[Task item]:
All lines from the one containing "Select Complete in the group submenu" through the final line of the listing below, and no others, must be returned exactly; no pictures belong in the copy.

[Input records]:
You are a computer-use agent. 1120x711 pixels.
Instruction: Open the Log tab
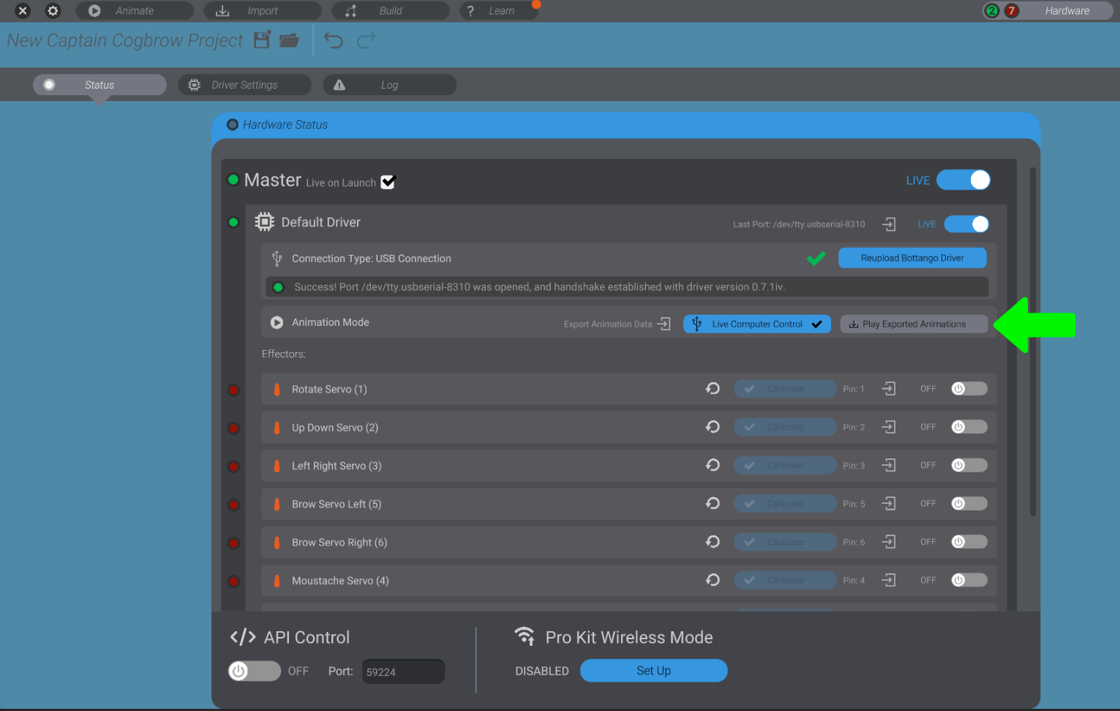(x=389, y=85)
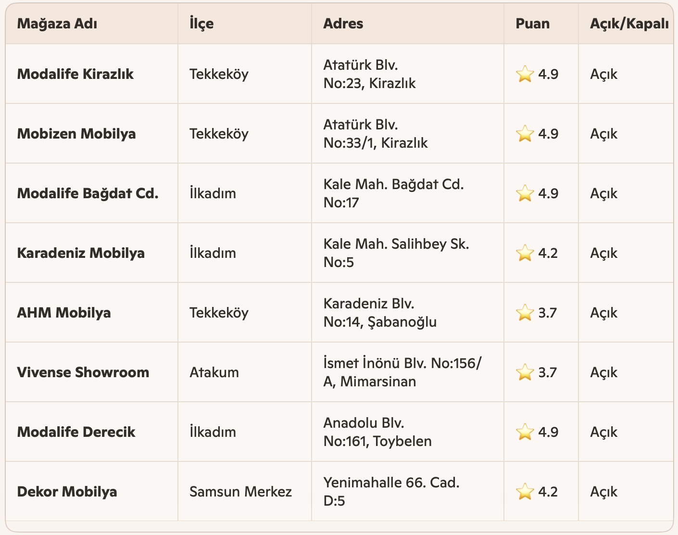
Task: Click the Açık/Kapalı column header
Action: pyautogui.click(x=629, y=24)
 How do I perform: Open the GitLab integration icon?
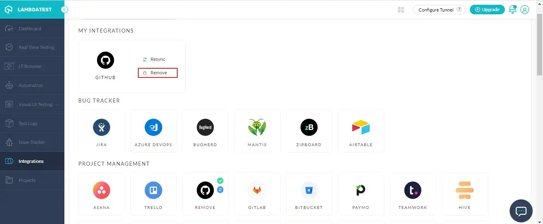[x=257, y=190]
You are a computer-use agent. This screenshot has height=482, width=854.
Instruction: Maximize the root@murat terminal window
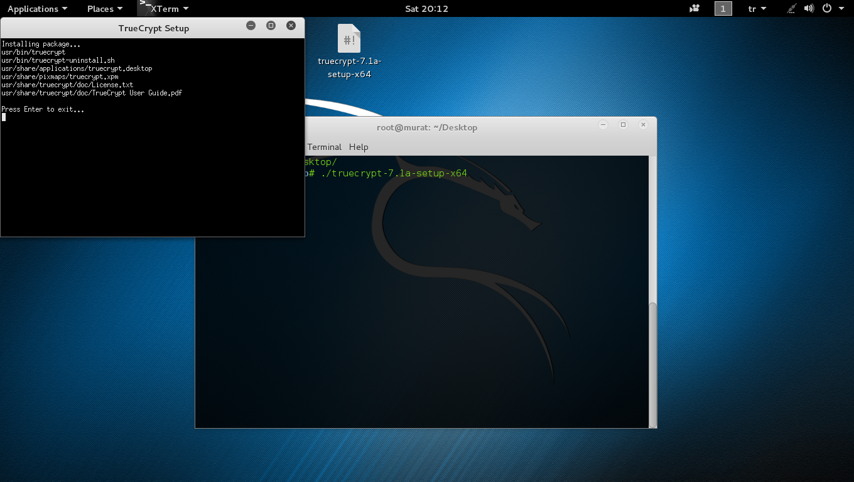point(623,125)
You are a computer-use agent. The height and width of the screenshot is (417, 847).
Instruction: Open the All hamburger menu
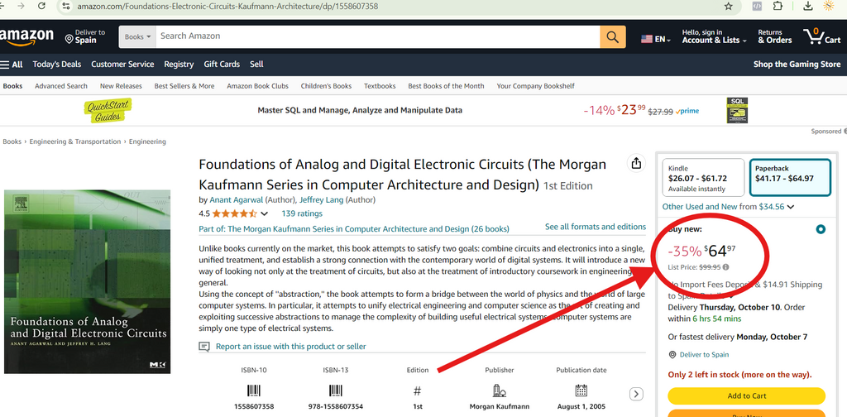tap(12, 64)
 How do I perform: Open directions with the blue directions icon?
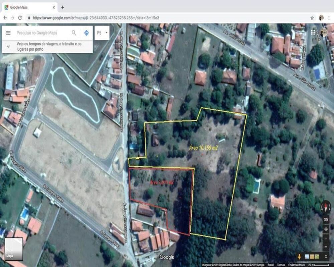pyautogui.click(x=86, y=33)
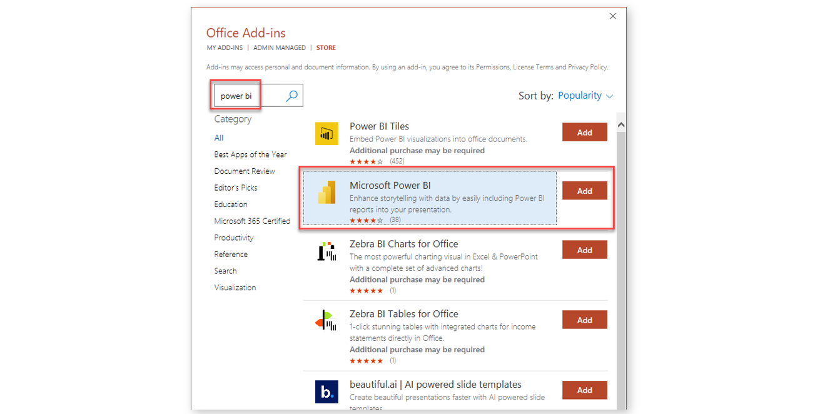
Task: Filter by Best Apps of the Year
Action: point(250,154)
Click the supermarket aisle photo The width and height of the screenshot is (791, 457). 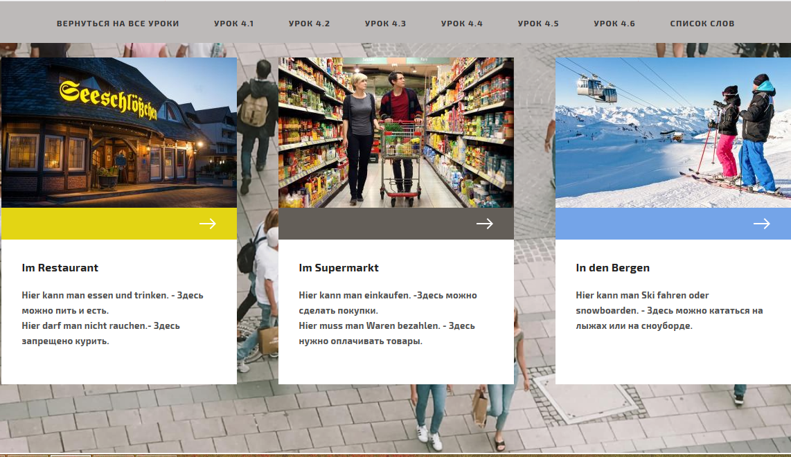(396, 132)
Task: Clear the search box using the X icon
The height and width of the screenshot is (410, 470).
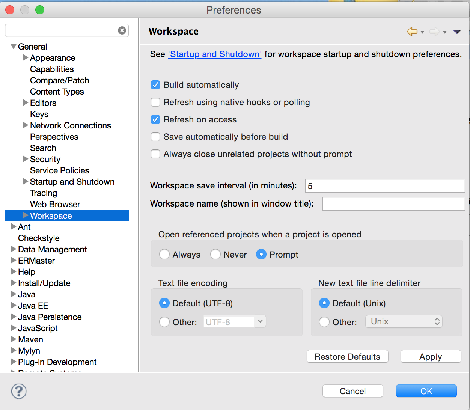Action: 122,30
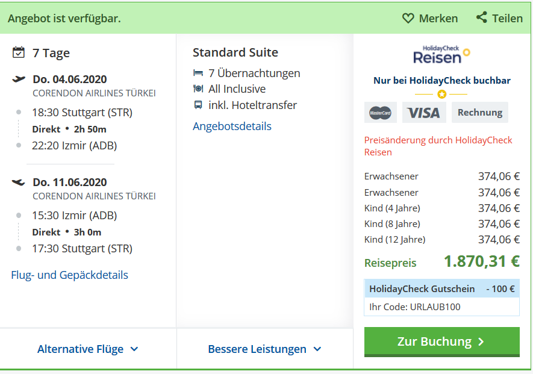The height and width of the screenshot is (374, 533).
Task: Click the bus icon beside Hoteltransfer
Action: click(198, 105)
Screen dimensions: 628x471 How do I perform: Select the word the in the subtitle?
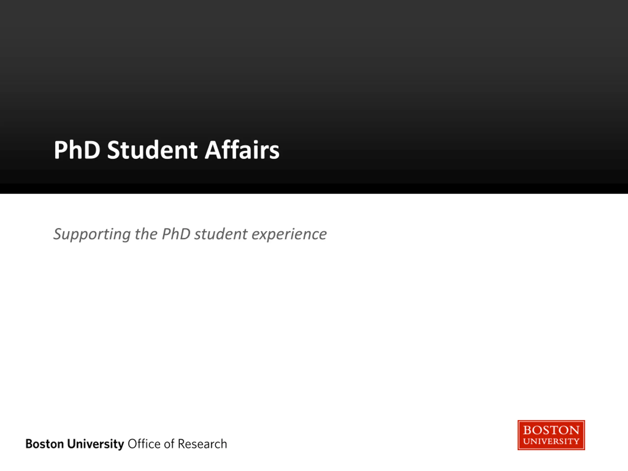click(146, 234)
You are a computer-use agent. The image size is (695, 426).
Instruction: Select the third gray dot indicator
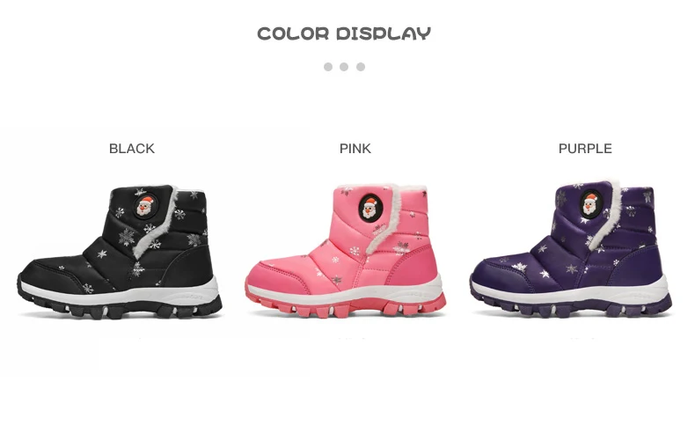tap(361, 67)
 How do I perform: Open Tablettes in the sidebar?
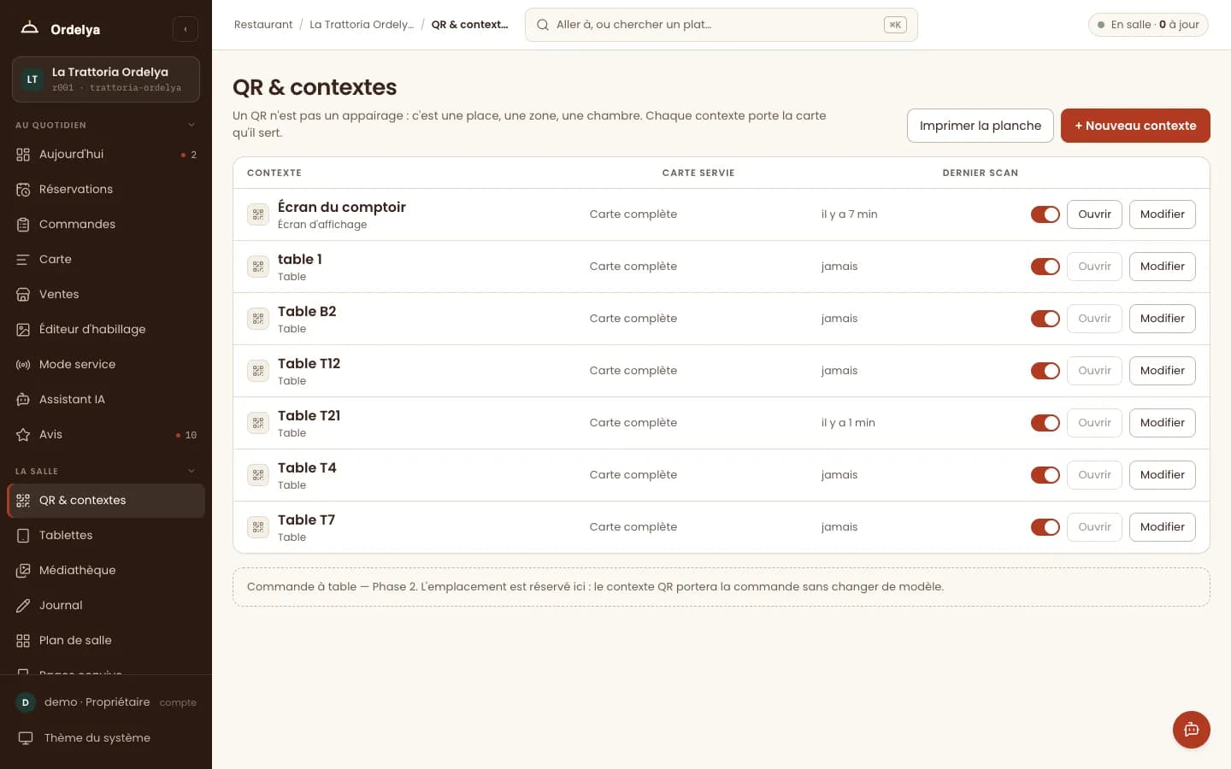coord(106,536)
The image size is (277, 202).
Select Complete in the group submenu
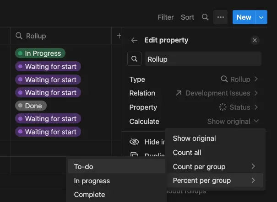tap(89, 195)
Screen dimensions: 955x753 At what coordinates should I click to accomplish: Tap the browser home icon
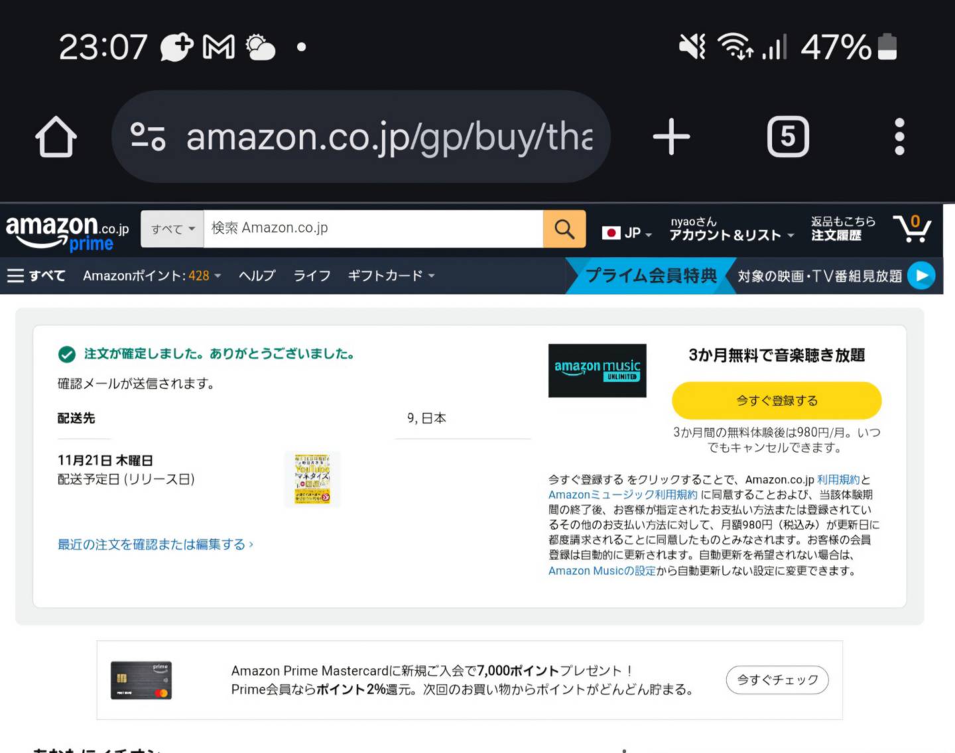(x=56, y=137)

[Final answer]:
Select Complete in the group submenu
tap(89, 195)
Screen dimensions: 955x753 At what coordinates should I click to accomplish: Tap the browser home icon
(x=56, y=137)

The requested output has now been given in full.